Ph.D. Degree: The Doctor of Philosophy

M.A. Degree:  The Master of Arts Degree


picture of several graduates on the front steps of New Africa House

The objective of the graduate program in Afro-American Studies is to produce scholars and teachers in the tradition of the department's namesake, W. E. B. Du Bois. A native son of Massachusetts, Du Bois insisted throughout his long life that a commitment to social justice must be rooted in scholarship of the highest order and scholarly excellence requires us to be socially responsible and engaged in improving our world. We are proud of program as we celebrate its 20th anniversary. In 1996, we were the second stand-alone department to create a doctoral degree program in the interdiscipline of Africana Studies and not as a hybrid degree with some other discipline or department. Our work has reaped great rewards, honors, and recognitions. We were awarded the American Historical Association’s Equity Award because we “demonstrated an exceptional record in the recruitment and retention of students and new faculty from racial and ethnic groups under-represented within the historical profession.” Our near 100% record of placing our graduates in faculty positions at colleges and universities is unrivaled.

We have been successful because our graduate students receive a thorough grounding in the historical and cultural realities of the African American experience and are assisted in developing the intellectual and scholarly capacity to undertake a meaningful critique of society, history, and cultural life, as well as to make on-going contributions to scholarship on the questions of race and race relations. Our graduate program encourages our students to adopt a critical perspective requiring an integrative approach to the study of history, politics, economics, and culture that does not abstract them from their political and social contexts, but rather relocates them within the social and political contexts out of which they have developed.
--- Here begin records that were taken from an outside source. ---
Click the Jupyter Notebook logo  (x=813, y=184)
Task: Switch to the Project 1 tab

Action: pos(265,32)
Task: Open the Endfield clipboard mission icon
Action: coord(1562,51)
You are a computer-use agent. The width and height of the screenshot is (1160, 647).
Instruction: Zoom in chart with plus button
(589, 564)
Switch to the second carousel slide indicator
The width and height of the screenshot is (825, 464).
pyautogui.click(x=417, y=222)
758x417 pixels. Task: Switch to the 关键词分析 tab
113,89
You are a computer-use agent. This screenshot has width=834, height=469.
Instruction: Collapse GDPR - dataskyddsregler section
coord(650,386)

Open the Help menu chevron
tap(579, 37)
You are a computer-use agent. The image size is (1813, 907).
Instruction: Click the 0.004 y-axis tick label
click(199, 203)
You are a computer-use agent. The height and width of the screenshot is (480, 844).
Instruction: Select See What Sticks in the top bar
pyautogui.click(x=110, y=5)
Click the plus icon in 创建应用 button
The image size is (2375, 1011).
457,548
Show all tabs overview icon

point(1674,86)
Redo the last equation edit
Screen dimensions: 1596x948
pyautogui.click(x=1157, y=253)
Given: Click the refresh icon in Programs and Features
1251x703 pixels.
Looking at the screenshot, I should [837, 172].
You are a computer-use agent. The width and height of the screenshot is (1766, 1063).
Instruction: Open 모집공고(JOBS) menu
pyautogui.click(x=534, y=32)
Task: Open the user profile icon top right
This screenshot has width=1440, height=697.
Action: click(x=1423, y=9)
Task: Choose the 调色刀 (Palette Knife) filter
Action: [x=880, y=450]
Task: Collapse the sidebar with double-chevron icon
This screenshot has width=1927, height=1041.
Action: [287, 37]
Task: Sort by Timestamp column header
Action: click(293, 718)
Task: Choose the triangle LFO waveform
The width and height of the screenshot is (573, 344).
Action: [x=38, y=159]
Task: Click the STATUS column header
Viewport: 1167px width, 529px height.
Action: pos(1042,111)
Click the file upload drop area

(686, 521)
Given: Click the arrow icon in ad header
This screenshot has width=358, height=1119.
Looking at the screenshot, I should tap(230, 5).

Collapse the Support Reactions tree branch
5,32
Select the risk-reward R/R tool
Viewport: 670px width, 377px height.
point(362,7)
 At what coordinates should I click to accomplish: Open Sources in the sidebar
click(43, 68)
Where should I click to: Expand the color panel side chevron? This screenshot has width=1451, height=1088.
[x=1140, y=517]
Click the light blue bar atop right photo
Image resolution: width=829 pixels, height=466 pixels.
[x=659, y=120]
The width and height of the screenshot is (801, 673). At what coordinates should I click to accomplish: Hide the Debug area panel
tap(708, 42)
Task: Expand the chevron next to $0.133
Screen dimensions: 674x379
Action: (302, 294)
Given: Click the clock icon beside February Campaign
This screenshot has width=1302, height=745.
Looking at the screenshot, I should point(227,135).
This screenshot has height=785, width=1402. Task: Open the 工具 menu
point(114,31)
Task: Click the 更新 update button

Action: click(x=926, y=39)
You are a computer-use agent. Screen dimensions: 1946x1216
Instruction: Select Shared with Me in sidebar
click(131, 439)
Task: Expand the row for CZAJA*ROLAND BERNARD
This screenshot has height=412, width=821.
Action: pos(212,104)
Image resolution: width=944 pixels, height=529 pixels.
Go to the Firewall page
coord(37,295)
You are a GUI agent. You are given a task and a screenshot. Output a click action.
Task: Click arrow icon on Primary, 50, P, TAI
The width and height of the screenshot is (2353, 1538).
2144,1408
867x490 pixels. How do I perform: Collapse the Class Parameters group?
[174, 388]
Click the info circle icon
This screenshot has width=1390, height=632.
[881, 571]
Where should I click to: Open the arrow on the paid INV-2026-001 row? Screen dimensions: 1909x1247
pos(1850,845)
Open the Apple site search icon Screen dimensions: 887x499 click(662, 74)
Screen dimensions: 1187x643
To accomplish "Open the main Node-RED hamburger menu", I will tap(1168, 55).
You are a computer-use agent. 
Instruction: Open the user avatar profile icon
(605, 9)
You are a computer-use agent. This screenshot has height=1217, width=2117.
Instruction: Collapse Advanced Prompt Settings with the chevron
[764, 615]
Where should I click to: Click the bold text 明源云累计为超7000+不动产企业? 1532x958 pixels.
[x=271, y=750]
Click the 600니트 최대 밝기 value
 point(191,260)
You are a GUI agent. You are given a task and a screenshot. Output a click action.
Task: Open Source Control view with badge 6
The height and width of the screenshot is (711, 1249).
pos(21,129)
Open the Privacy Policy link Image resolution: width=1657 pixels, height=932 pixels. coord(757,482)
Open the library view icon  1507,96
Students are required to focus not only on the experiences of African Americans, but also on the linkages of those experiences to the cultural, political, and economic forces of the larger society to which Black people have been, and are, inextricably linked.

There is a growing demand for scholars and teachers who are professionally trained in African American Studies and who are able to teach the subject at the undergraduate and graduate levels. It is our aim to produce a steady stream of superbly trained scholar-teachers who will help to staff the undergraduate and graduate departments and programs in Afro-American Studies throughout the country as well as the numerous public and private schools which have expanded their curricula to include the study of Black people in the United States. In addition to African American Studies departments and programs, which will provide a natural source of teaching positions for our graduates, there are hundreds of history departments and literature departments seeking scholars and teachers to staff courses in Afro-American history or literature. As a consequence, our graduates can obtain teaching positions in four year colleges and in universities. Graduates of the Du Bois Department also are prepared to meet the growing demand for men and women possessing a scholarly understanding of Afro-American Studies, a demand expressed by federal, state, and local government, by charitable organizations, and by other organizations of public trust and responsibility.


Graduate Program Director: Professor James Smethurst

Assistant to the Graduate Program Director: Tricia Loveland 

Office: Room 329, New Africa House
Phone: (413) 545-2751

Chair of Department: Yolanda Covington-Ward, Professor

Professors: Jimoh, Rusert, Shabazz, Smethurst, Tracy

Associate Professors: Losier, Lao-Montes (Sociology)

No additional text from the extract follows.